Thursday 29 January 2009

the luck of the irish

Am sure one day I’ll have something positive to say. In the meantime …… was reading a really dull report on European commercial property investment today from some US investment bank that reminded me of a really dull property investment conference I went to a coupla years back.

People managing billions of pounds of property investments where there, gosh they were impressive. One of the speakers from a major property consultancy touched upon the then novel development of Irish property investors investing in Britain. Now to get a sense of how important this new factor became I think in either 2006 or 2007 around half the shopping centres - by value - bought in Britain were bought by Irish investors and that’s without the kind of tax advantage the Spanish government handed to Spanish investors who bought overseas assets (the EU remains remarkably silent about that competitive advantage for some reason).

For the property analyst speaking at the conference, the professional paid to advise on market conditions and property transactions, this sudden interest reflected an Irish desire for “trophy assets”. The Irish, to her, were after a bit of British quality, some prime retail outlets sat on the green and dark blue bits of the monopoly board.

Bollocks. So hard-nosed investors who made themselves fortunes in Ireland turned so weak at the knees at a bit of British status and cache they chucked standard investment criteria out the window? The reality was more straightforward, Ireland led the property bubble and the kind of yields then on offer in Britain stacked up when compared with Dublin; these business transactions were about business not status and by buying into retail in the first instance they were simply following much the same strategy as everyone else did during the commercial property bubble.

So rather than analysis this “expert” trotted out jingoistic city-boy crap to fill the gaps left by the admittedly poorer data on the Irish property market, in the process reassuring a British audience that Britannia did indeed still rule the waves.

Which brings us back to the investment report I was reading today. Rather than gossip this simply lobbed graphs at the reader. Except they weren’t very good ones, they were simply what the Investment Property Databank sends out each month to whoever is on their cheapest subscription.

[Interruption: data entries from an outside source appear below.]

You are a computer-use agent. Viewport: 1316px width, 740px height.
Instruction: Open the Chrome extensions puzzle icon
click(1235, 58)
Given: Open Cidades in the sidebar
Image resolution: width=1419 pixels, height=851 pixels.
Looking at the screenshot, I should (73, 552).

This is a problem because they don't take geography into account, which matters because commercial property in Britain is essentially 2 markets. Now I know property consultants will disagree with this, but then they have to otherwise how could they justify their fees? So yeah, Britain has 2 markets. One is London offices the other is offices, retail, warehouses, factories and what not everywhere else.

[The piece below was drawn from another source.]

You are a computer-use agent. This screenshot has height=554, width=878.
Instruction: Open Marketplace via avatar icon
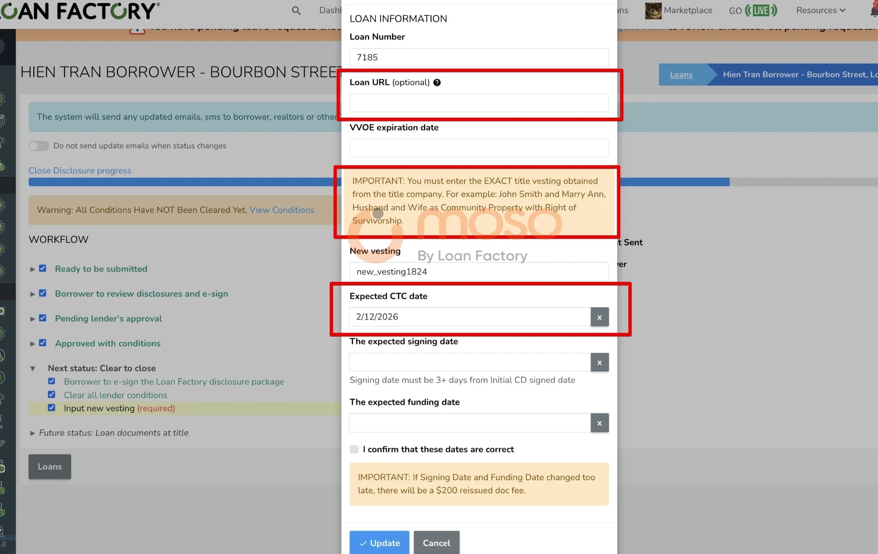pyautogui.click(x=653, y=11)
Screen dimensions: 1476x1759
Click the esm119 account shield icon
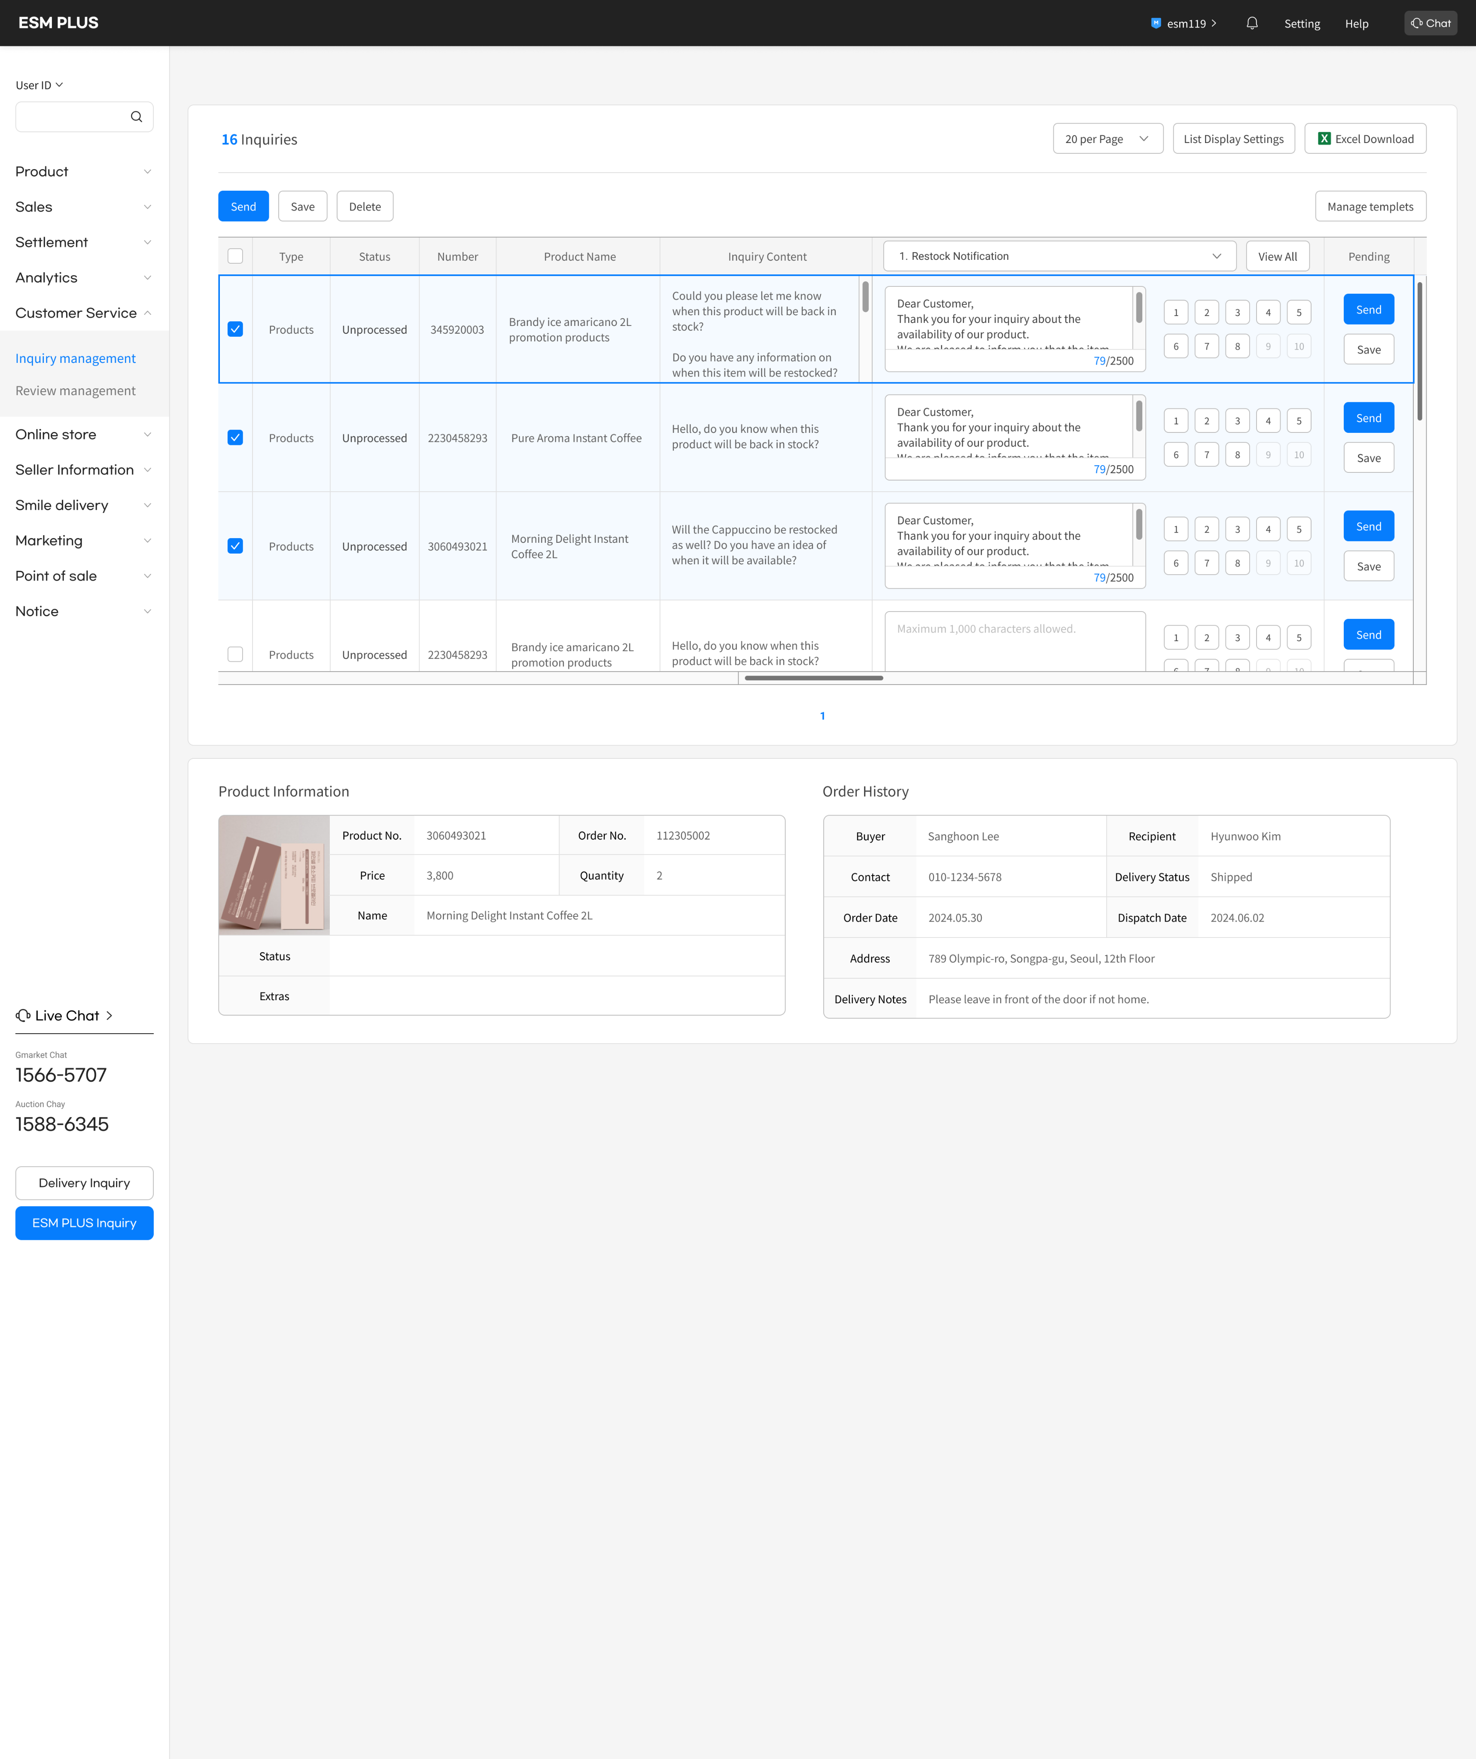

London office capital and rental values are far more volatile and move in a different pattern to capital and rental values everywhere else. London offices are also absolutely stuffed at the moment and will be for years because of the restructuring i.e. hacking back, of the financial services sector that drives demand for them. Not that everywhere else is doing well or is going to, its just that by comparison they didn’t see quite the same increase in supply as London where developers knocked out as many buildings as possible to feed speculative oops sorry, tenant demand. Despite these rather obvious, glaring facts the investment bank report instead told me industrial property was my best bet at the moment i.e. it missed the dirty great financial disaster surrounding whoever wrote the report.

For me this combination of city boy chat and incompetent "technical" analysis highlights the arrogant stupidity that drove much of the credit crunch. To put this more formally Gossip times an unquestioning belief in financial models squared by financial instruments = an economic disaster for all of us.